Madera dura ha de ser. El tronco, de unos setenta centímetros de alto y unos treinta y cinco de diámetro, estaba siempre ahí, cual portero de hotel cinco estrellas, junto a la entrada grande del taller mecánico, estoico, soportando sobre sí una bigornia de acero que había de pesar más de cincuenta kilos. Parecía la representación de Atlas sosteniendo el mundo sobre sus hombros.
Si aquel trozo de madera truncada y aquel de metal modelado estuvieron juntos desde que allá por el '53 los amigos decidieron unirse para abrirse camino en la mecánica, está claro que la pieza tiene más de cincuenta y tres años desde que fuera talado el árbol del que era parte: un tronco verde no podría haber soportado mucho tiempo en su función de pedestal de yunque. Sin embargo hoy, bajo su pátina de tierra y aceite, de grasa y machucones, de chorreaduras de pintura, las huellas del tiempo son algunas pocas grietas de escasa profundidad.
Yunque y martillo, yunque y martillo, yunque y martillo. Una sucesión reiterada de golpe y chasquido, símbolo universal del trabajo sudado. La llama del soplete calentando la pieza de terco metal, y otra vez yunque y maza para ese hierro al rojo.
Y el tronco allí, impasible junto a la puerta, forjando su reciedumbre invierno y verano. Aún cuando el frío y el vendaval obligaban a trabajar con el portón corredizo apenitas abierto, él y su yunque permanecían en su lugar, como asomados a la inclemencia climática y a la vista del transeúnte.
Aquel cliente de tantos años del taller se lo dijo al cronista una vez, en un encuentro fortuito:"Cuando me acuerdo del taller de tu Viejo, me viene a la memoria la imagen de ese yunque sobre el tronco". Cuando el taller se vendió para nunca más abrir, la nostalgia del escriba quiso recuperar aquella masa de metal encaramada en su peana de madera. Pero ya era tarde, había cambiado de manos, y en ese acto creyó diluido para siempre lo que para él -como para el viejo cliente- simbolizaba en parte el trabajo de su padre que ya no está. Sintió que una arcana herida le diluía la esperanza.

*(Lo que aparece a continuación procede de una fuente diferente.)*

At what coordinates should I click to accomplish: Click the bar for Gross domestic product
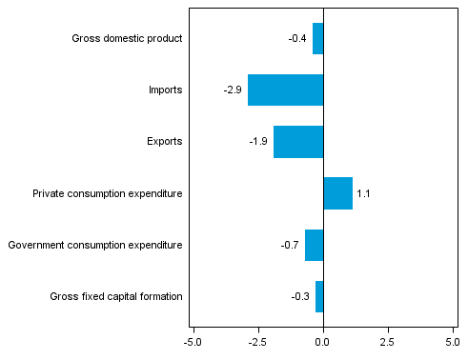point(318,39)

Algunos atardeceres atrás, al pasar por la calle del fondo, vio una silueta conocida entre restos de plásticos y maderas. Allí estaba, con su apariencia de grasa y de años, con sus manchas de pintura, el veterano pedestal sin su corona de acero. Hijo y nieto del mecánico volvieron a humedecerlo con gotas de sudor, pero el esfuerzo valió la pena. Como el árbol talado que retoña -al decir del poeta-, ese trozo de bosque ignoto pero tan noble como duro, está de regreso en la familia. Claro que no dice nada para quien no conoce su historia. O para quien no tiene afectos comprometidos en ella y sus antiguos poseedores.
Retoño de sí mismo, en un rincón del jardín, junto a la parrilla, lucirá bien, obrando de mesita para el asador o como hidalgo podio para la más guapa de las macetas. Un oficio más reposado que el de aquellos cincuenta y pico de años que fueron historia. Pero no menos ilustre.